▶ **Arbeitsaufträge**
1. Fasse die Rezension über das neue Album von DECAPITATED in zwei Sätzen zusammen.
2. Welches frühere Album von DECAPITATED nennt die Rezension monumental?
3. Schreibe die Rezension über das neue Album von DECAPITATED weiter, im Anschluss an ihren letzten Satz.

Eigentlich ist die Rechnung doch völlig banal im Hause DECAPITATED: Sänger weg, Bassist weg, Drummer (und was für einer!) tot - was soll da noch kommen? Vor allem nach einem so monumentalen Album wie „Organic Hallucinosis“, von dessen Sorte man nur eines im Laufe seiner Karriere schreibt – wenn überhaupt?! Doch manchmal reicht es nicht, Eins plus Eins zusammen zu zählen. Denn: Was wäre, wenn man es doch irgendwie schaffen würde, einen so unersetzlichen Drummer wie Witold ‚Vitek‘ Kieltyka durch ein ebenwürdiges Pendant zu ersetzen? Was ist, wenn das auch mit dem Sänger und Bassisten gelingt? Und was ist, wenn man noch diesen völlig unterschätzten Waclaw ‚Vogg‘ Kieltyka bedenkt, der da im Hintergrund immer für großes sorgte? Dessen Stil zwar nicht sonderlich technisch ist, sich aber so anhört; dem es in erster Linie bei seinen Songs um Atmosphäre und Momente geht, die bei aller Brachialität tiefer gehen? Nein, so einfach ist die Rechnung nicht.
Legen wir die Karten doch einfach auf den Tisch: DECAPITATED haben ausgerechnet jetzt ihr bislang bestes Album abgeliefert – und das will nach dem nachhallenden letzten Album verdammt viel heißen! Und vielleicht sogar mehr als das, weit über den Radius ihres Banddaseins hinaus – vielleicht sogar viel mehr als das.
Das mag jetzt alles sehr subjektiv klingen, und mein Gott, dass ist es auch, wie soll es auch anders sein?! Doch was soll ich sagen: Auch Wochen nach dem ersten Hören bin ich immer noch fasziniert davon, was dieses Album mit mir macht. Lange ist es her dass mich ein Metal-Album auf eine derartige Weise gefesselt hat, und immer wieder schafft es dieses Album, mir aufs Neue diese Gänsehaut über meinen Körper zu zaubern.

▶ **Verfügbare Daten**
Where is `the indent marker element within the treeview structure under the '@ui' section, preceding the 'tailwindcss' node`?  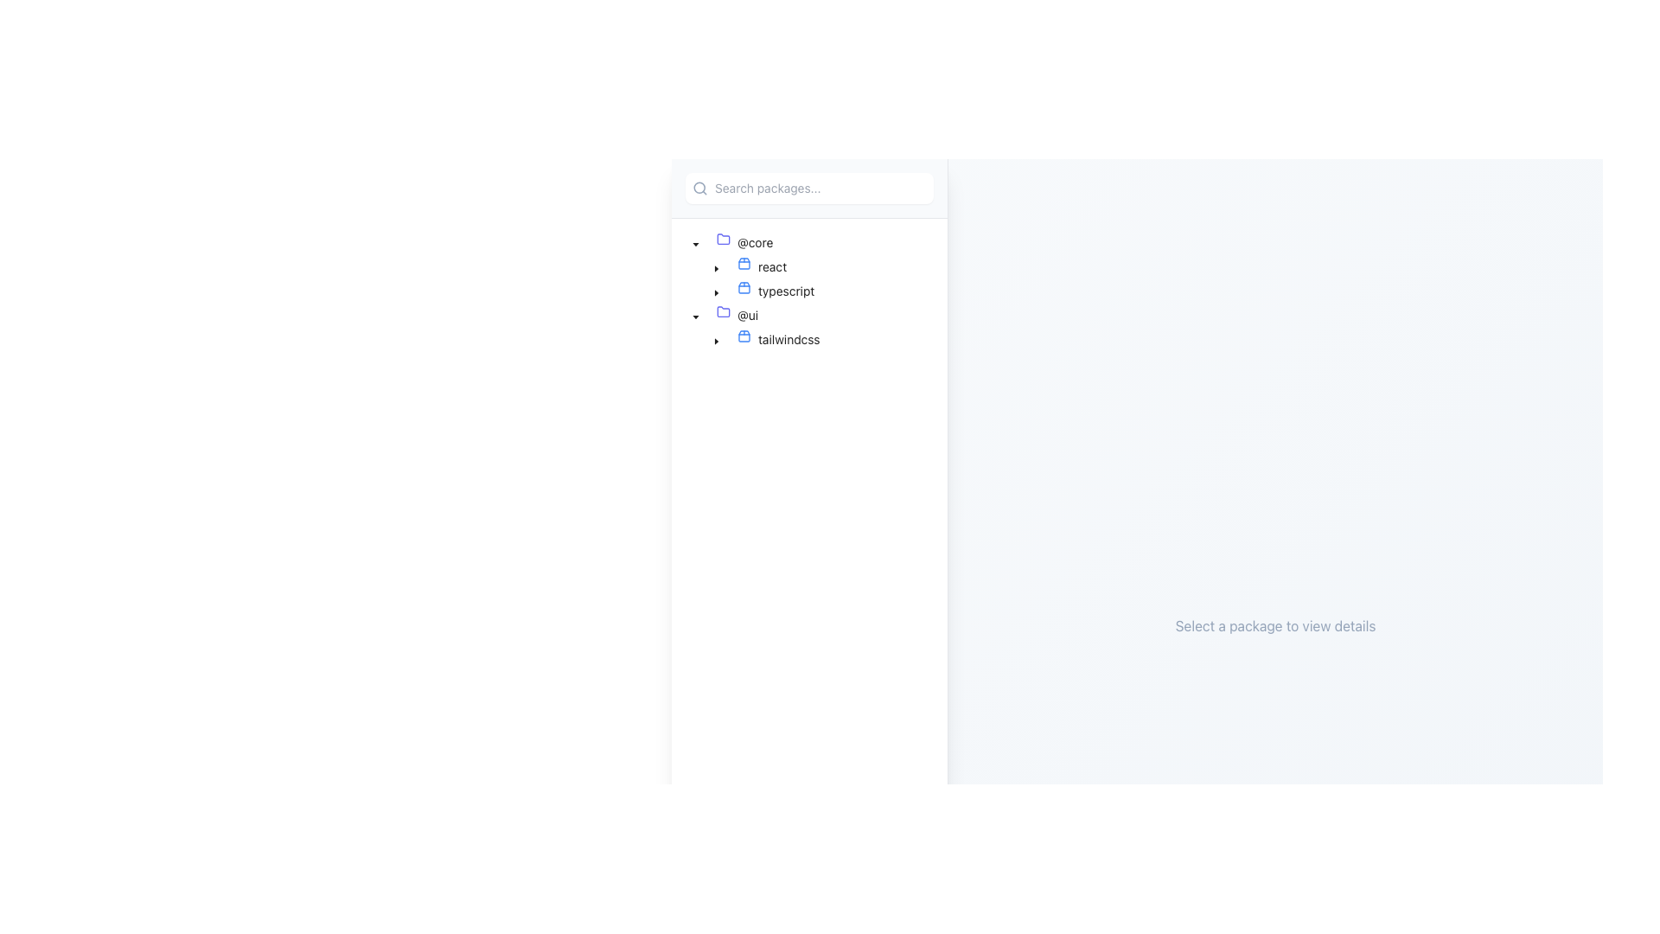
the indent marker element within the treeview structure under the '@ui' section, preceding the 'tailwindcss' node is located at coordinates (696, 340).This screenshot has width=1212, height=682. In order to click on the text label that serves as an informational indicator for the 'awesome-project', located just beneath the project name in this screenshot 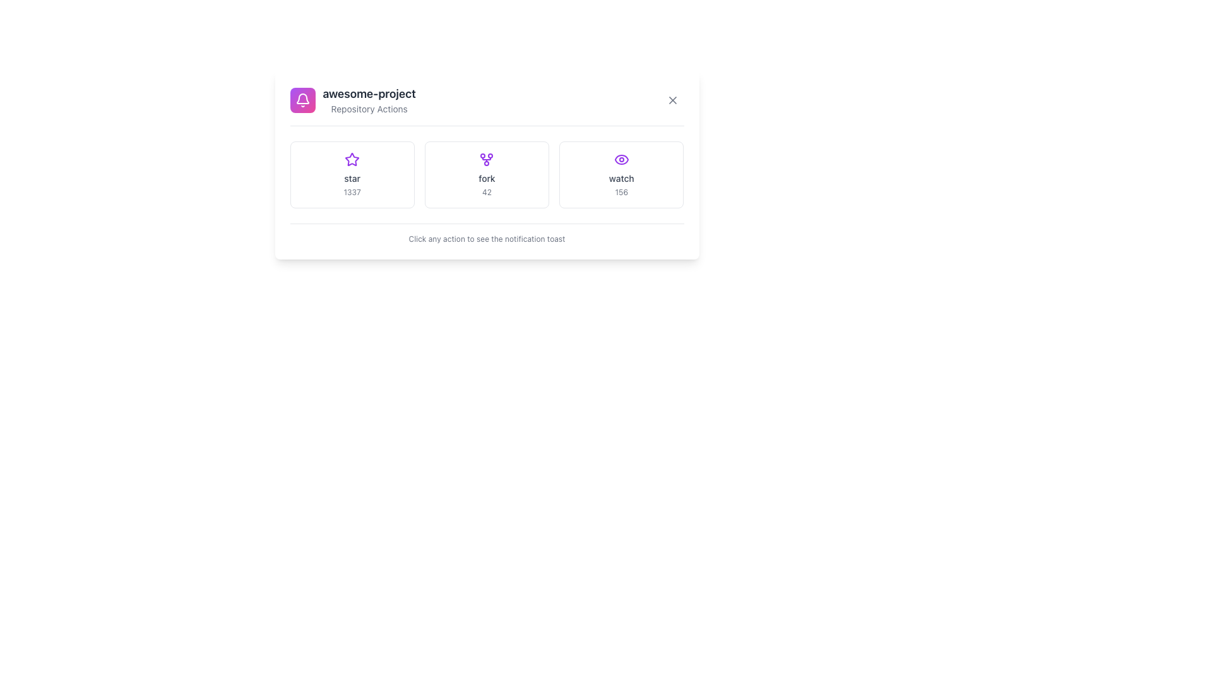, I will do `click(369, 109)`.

▶ **Lösungen**
1. Obwohl DECAPITATED Sänger und Bassist verloren haben und ihr Schlagzeuger gestorben ist, haben sie laut der Rezension ihr bislang bestes Album abgeliefert, was nach dem monumentalen „Organic Hallucinosis“ viel heißen will. Auch Wochen nach dem ersten Hören fasziniert das Album noch und sorgt immer wieder für Gänsehaut.

2. „Organic Hallucinosis“

3.
Dabei wirkt doch alles zunächst so harmlos: „Gut“, dachte ich mir, „sie fackeln nicht lange, sie kommen direkt zur Sache – und wie!“. Das ist doch nach allem nicht das schlechteste. DECAPITATED, immer noch irgendwie vom Sound der letzten Platte geprägt, aber halt in erster Linie straight und brachial. Doch schon hier beeindruckt die Kälte des Sounds; ein Gefühl, wie es nur wenige Alben auf ihre unheimliche Art auslösen, beispielsweise die großartige „Solace“ von ION DISSONANCE. Und natürlich musste da nach und nach mehr kommen. Erstmal: sie hören nicht auf mit dieser kalten Aggressivität. Stur bolzen sich DECAPITATED weiter; mit Gitarrenriffs, die in ihrer erdrückenden Gleichmäßigkeit ähnlich wie MESHUGGAH zuletzt auf „Obzen“ eine fast schon klaustrophobische Stimmung schaffen. Dazu ein sich ähnlich verausgabender Sänger mit einer ähnlichen Kälte in der Stimme und einem Drumming, dass bei aller Technik in erster Linie die Stimmung des Songs unterstreicht und das Tempo anheizt.
Und zwischen diesem MESHUGGAH-esken Mix aus erschlagender Gewalt und erdrückender Monotonie (ohne sich aber dabei im Sound wirklich an MESHUGGAH anzunähern – auf „Carnival Is Forever“ gibt es natürlich wie gehabt weder Polyrhythmik noch 8-Saiter) kommt dann eben auch eine wirklich unter die Haut gehende Atmosphäre, die sich nicht nur durch ihre reine Aggressivität ergibt. Weit hallende Soli neben weiter galoppierenden instrumentalen Meisterleistungen, (halb-)akustische Zwischenspiele und Effekte wie im fast 9-minütigen Titeltrack, die schlichtweg unheimlich sind, ach und by the way: Wer wissen möchte, was so besonders an dieser Platte ist, soll eben diesen Titeltrack mal in voller Länge und mit voller Aufmerksamkeit hören. Nicht, dass in all diesen Minuten viel passieren würde (die entscheidenden Elemente sind in der Tat mit der Hand abzählbar). Doch ähnlich wie bei MESHUGGAH reichen hier schon wenige Akzente, um wirklich (wirklich!) unter die Haut zu gehen.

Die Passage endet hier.